The incident occurred when two workers were calibrating a scale that weighs the big storage tanks prior to tank incineration, said Greg Mahall, a materials agency spokesman.

The workers put weighing blocks onto a sled that holds the tanks, then slid the blocks and sled onto the scale. At that point, mustard agent left over on a nozzle used to suction out the agent for incineration dripped off the nozzle onto the blocks, Mahall said.

When the workers extracted the sled and blocks, they incorrectly assumed the liquid was hydraulic fluid or oil, and some of the agent contacted one worker's skin.

Sensors registered low levels of mustard agent in an airlock as the workers were leaving the incinerator building.

The 19,728-acre depot 11 miles west of Hermiston has served since 1941 as a repository for weapons and chemical agents.

It's in the midst of its startup period of incinerating mustard gas.
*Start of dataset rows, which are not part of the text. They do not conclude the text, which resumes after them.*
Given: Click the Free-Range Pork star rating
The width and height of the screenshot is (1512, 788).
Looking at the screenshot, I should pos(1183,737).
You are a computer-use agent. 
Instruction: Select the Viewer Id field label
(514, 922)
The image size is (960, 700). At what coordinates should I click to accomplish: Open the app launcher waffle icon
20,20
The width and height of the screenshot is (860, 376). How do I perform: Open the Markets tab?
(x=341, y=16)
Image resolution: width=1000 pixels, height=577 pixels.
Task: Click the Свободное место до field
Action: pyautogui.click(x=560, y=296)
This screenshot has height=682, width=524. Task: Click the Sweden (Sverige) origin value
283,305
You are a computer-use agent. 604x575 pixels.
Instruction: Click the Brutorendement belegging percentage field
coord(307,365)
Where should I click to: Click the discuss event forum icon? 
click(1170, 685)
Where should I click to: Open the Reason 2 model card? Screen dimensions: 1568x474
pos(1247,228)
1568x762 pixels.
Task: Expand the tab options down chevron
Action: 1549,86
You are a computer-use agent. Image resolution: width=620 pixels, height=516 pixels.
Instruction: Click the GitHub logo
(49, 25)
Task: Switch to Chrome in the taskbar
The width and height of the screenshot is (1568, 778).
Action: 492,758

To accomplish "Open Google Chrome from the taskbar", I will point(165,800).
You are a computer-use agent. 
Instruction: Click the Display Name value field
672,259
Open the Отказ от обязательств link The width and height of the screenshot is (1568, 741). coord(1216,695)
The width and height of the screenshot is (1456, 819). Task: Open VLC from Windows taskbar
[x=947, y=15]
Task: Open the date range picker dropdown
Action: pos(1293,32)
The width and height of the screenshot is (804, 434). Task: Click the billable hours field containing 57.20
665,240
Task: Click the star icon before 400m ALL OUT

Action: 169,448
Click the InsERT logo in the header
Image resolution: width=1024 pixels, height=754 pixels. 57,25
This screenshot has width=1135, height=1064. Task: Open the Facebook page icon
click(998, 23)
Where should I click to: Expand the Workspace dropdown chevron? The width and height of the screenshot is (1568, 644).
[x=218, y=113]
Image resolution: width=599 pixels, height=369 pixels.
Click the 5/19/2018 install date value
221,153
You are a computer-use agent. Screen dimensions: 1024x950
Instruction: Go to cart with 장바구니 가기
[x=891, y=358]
But incineration has stopped in light of the exposure until workers are retrained in safety procedures, said Hal McCune, protocol manager for URS Corp., the Army contractor processing the waste.

Immediate steps include better cleanup of the nozzle and a requirement that workers alert the control room and evacuate the area if they find liquids they can't identify.

The two maintenance workers, both back at work, were wearing less intensive protective clothing in the incineration staging area, including gas masks, gloves, boots and cotton coveralls, when the incident occurred. Until an event review board completes its review of the incident, Mahall said workers will wear the highest level of protection throughout the incineration facility.